De 300m² para 1.200m²: como a FURIA Esports cresceu sem perder o controle da operação

Três anos atrás, a FURIA Esports funcionava em cerca de 300m², com umas 15 pessoas e uma única sala de reunião. Hoje são 1.200m², quase 50 estações de trabalho, cinco salas de reunião e operações no Brasil, nos Estados Unidos e em Malta. Crescer nessa velocidade traz um problema que pouca gente fala: como você organiza o espaço no meio disso tudo?

Quando o escritório fica pequeno antes de você perceber

Lucas de Brito, analista de facilities da FURIA, descreve bem o que acontece quando uma empresa cresce rápido sem ter estrutura de gestão de espaços: as pessoas ficam batendo de porta em porta procurando sala, visitante no corredor, reunião acontecendo em lugar errado.

“Como a gente vai sair do micro para o grandão, organizando isso de forma que as pessoas consigam se entender e não ficar batendo na porta de sala em sala com visitante do lado?”, conta Lucas.

A FURIA usa a Wise Offices há três anos. E foi com os dados da plataforma que a equipe conseguiu tomar decisões sobre o próprio crescimento do espaço: quando adicionar mesas, quando abrir novas salas de reunião, o que realmente estava sendo usado e o que ficava parado.

“A gente conseguiu aumentar o número de mesas com a ajuda da Wise, e as salas de reunião também”, diz Lucas.

O ar-condicionado que virou case no condomínio

Um dos usos menos óbvios dos dados de ocupação foi a automação do ar-condicionado. Com visibilidade de quais dias e horários concentram mais pessoas no escritório, a FURIA programou o funcionamento do ar por dia e turno, ajustando conforme o volume esperado.

Mais conforto para quem trabalha lá. Menos energia desperdiçada. E um detalhe que Lucas menciona com bom humor: o condomínio passou a usar a FURIA como exemplo para os outros inquilinos.

“O condomínio nos usa como case em todas as reuniões que tem, muito por conta da Wise também”, conta ele.

A mesma lógica foi aplicada com as equipes de limpeza e copa. Com os horários de reunião visíveis na plataforma, a coordenação ficou mais fácil: os espaços chegam arrumados para quem precisa, sem depender de aviso ou improviso.

Isso importa especialmente para uma organização de esportes eletrônicos que recebe constantemente parceiros, imprensa, visitantes e, em ações de diversidade, grupos de jovens conhecendo a estrutura da empresa. A impressão que o espaço causa começa antes da reunião.

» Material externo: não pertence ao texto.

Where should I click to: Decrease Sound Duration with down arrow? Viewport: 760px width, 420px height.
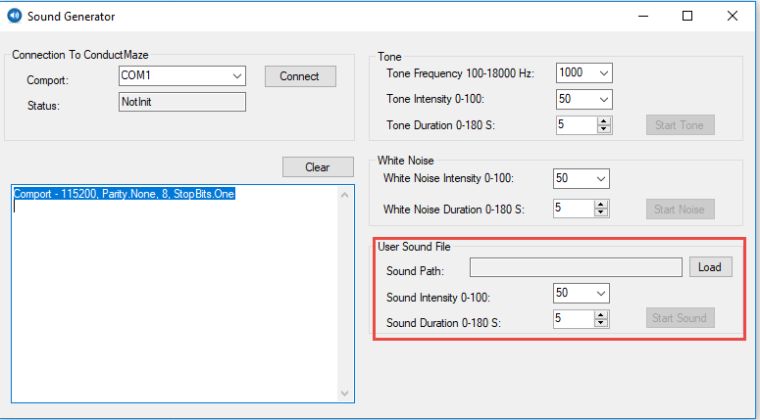click(x=601, y=323)
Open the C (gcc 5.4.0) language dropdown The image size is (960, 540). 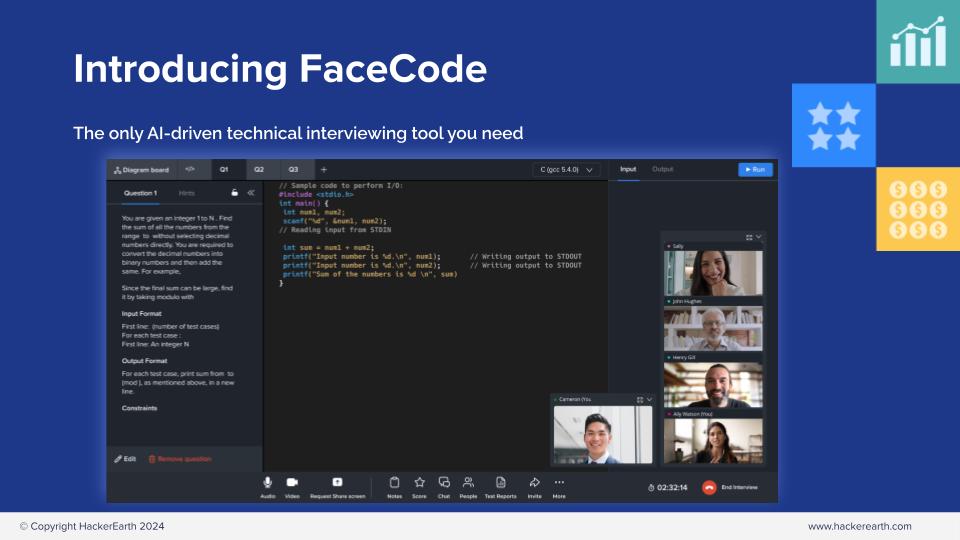[567, 170]
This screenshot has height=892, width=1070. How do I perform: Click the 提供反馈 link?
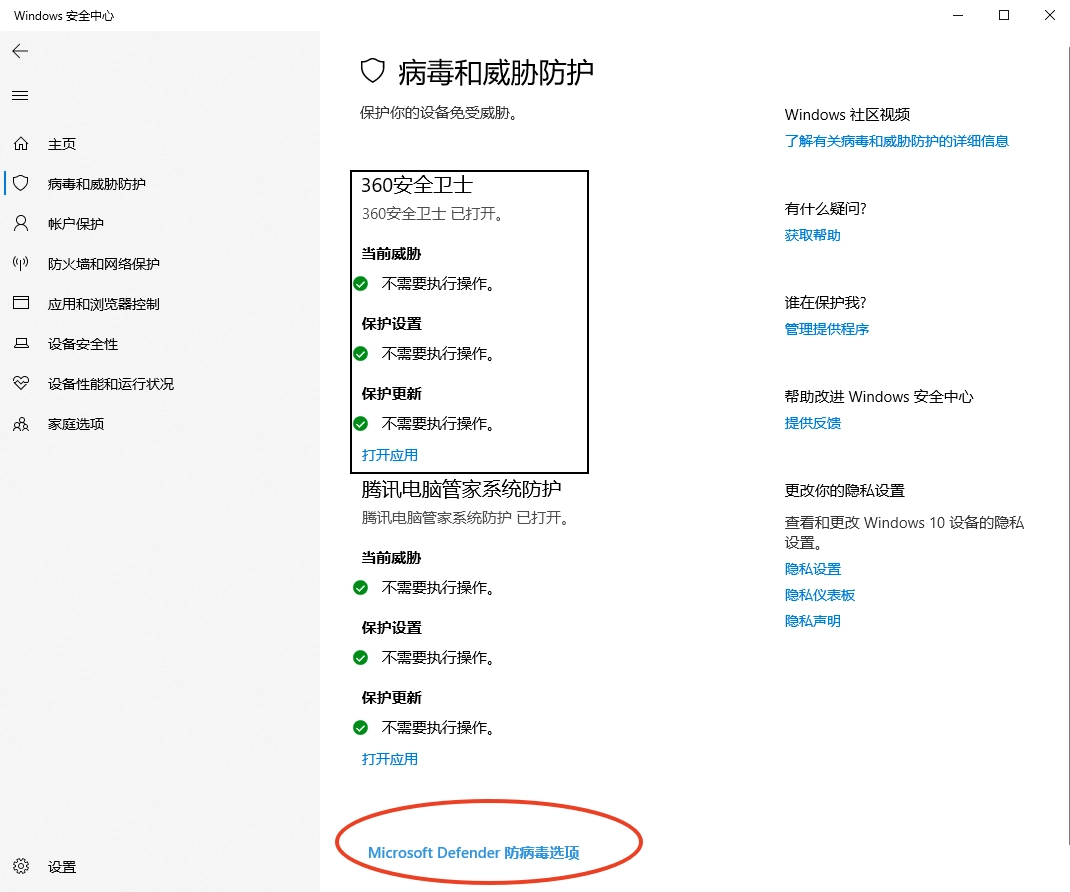812,423
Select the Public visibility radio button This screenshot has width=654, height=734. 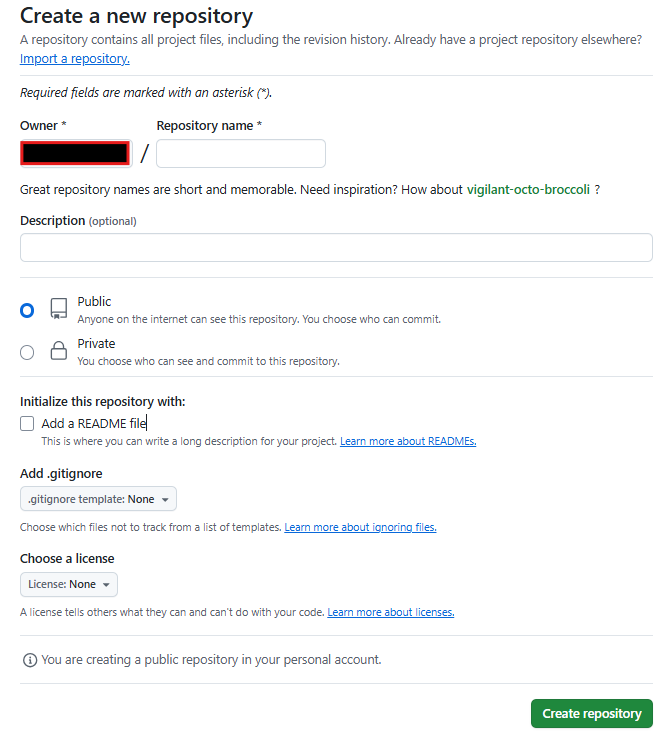27,310
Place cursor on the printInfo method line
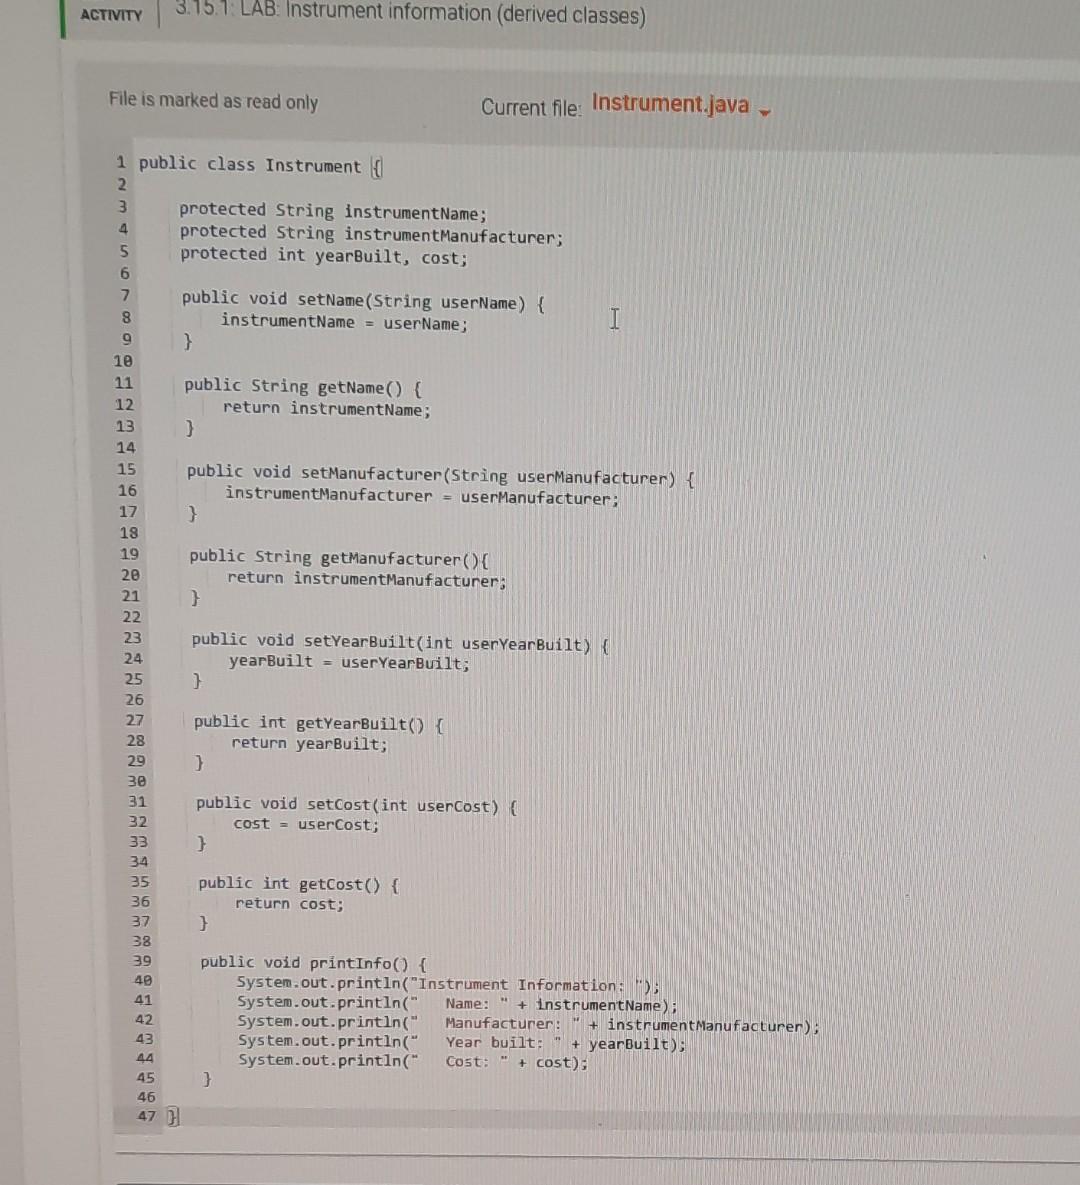The image size is (1080, 1185). pos(310,961)
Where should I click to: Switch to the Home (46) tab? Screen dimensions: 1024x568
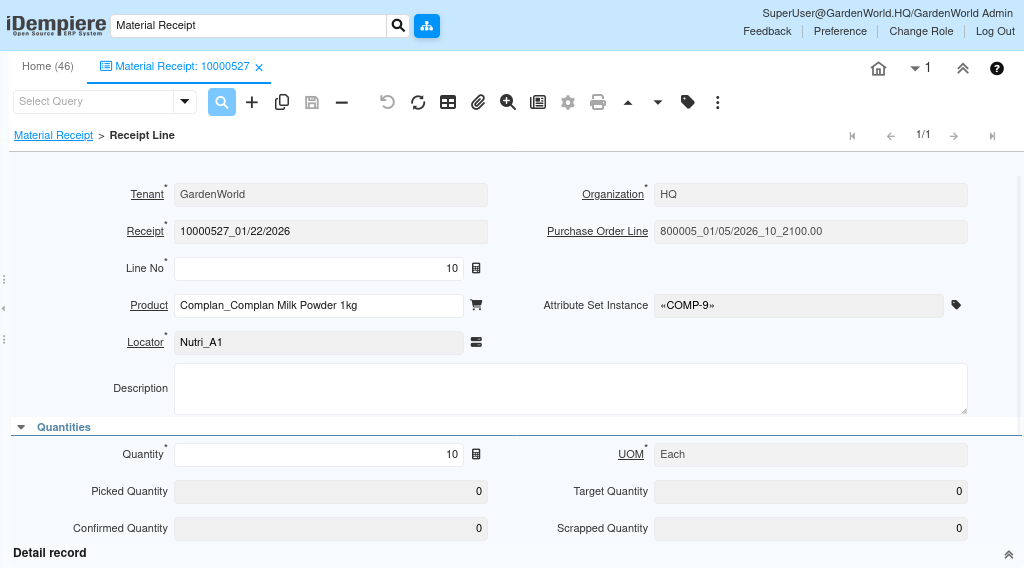48,66
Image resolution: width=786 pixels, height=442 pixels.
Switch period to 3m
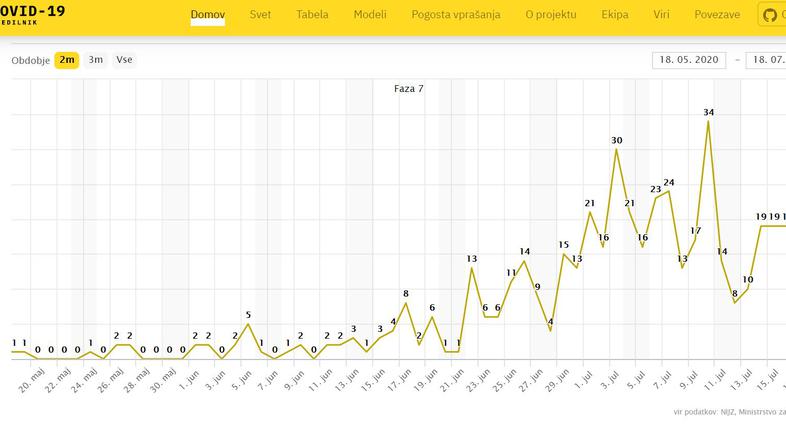[96, 60]
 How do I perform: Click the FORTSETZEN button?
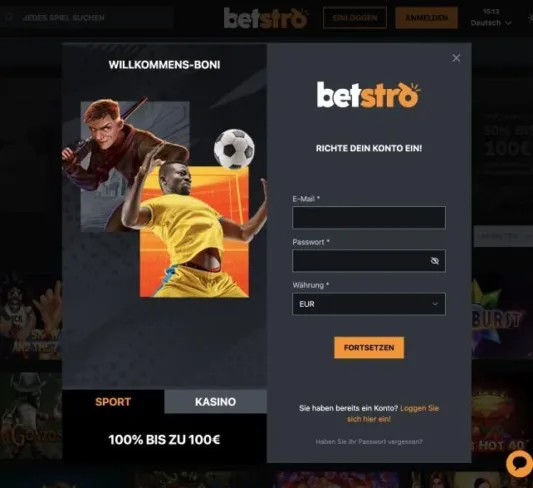point(369,348)
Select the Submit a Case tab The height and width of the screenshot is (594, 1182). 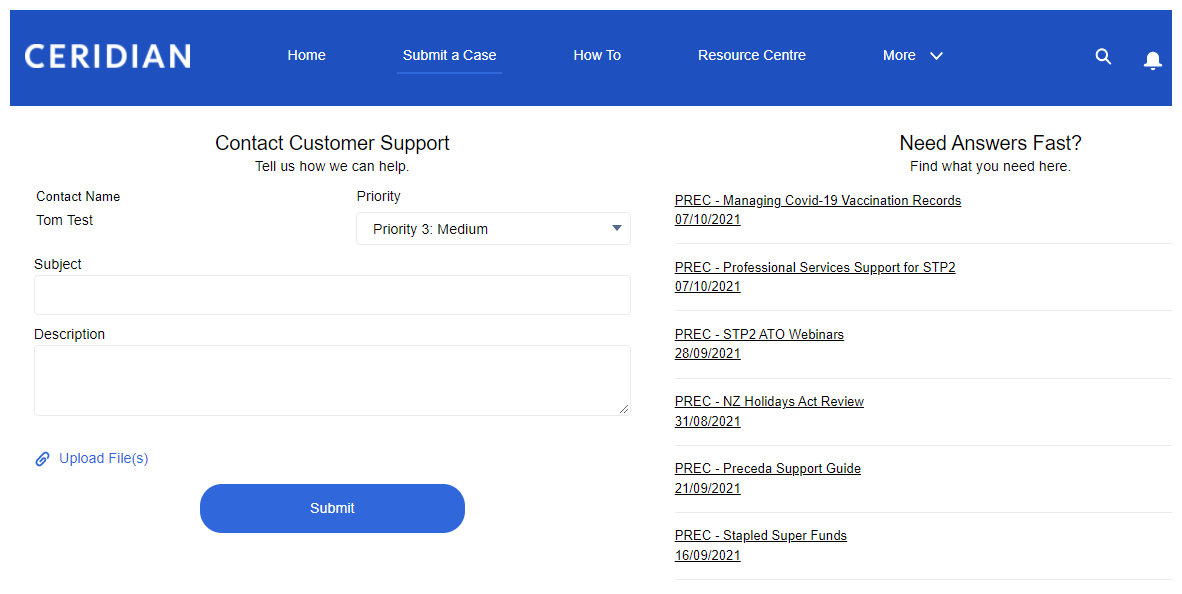coord(449,56)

O que reservas e check-ins revelam

As métricas que a equipe acompanha de perto são reservas e check-ins. A diferença entre os dois diz muito: quando alguém reserva e não aparece, o espaço fica bloqueado sem necessidade. Quando isso começa a acontecer com frequência, é sinal de que algo precisa de ajuste.

“A gente tá tendo muita reserva e pouco check-in: onde a gente consegue trabalhar sobre isso?”, explica Lucas sobre como a equipe usa esses dados para identificar problemas antes que virem reclamação.

No fim, é isso que a gestão de espaços faz pela operação: tira a dependência do feeling e coloca no lugar algo que pode ser acompanhado, ajustado e melhorado com o tempo.


A FURIA Esports é uma das maiores organizações de esportes eletrônicos do mundo, com operações no Brasil, nos Estados Unidos e em Malta. Utiliza a Wise Offices há três anos para gestão de espaços e decisões de expansão.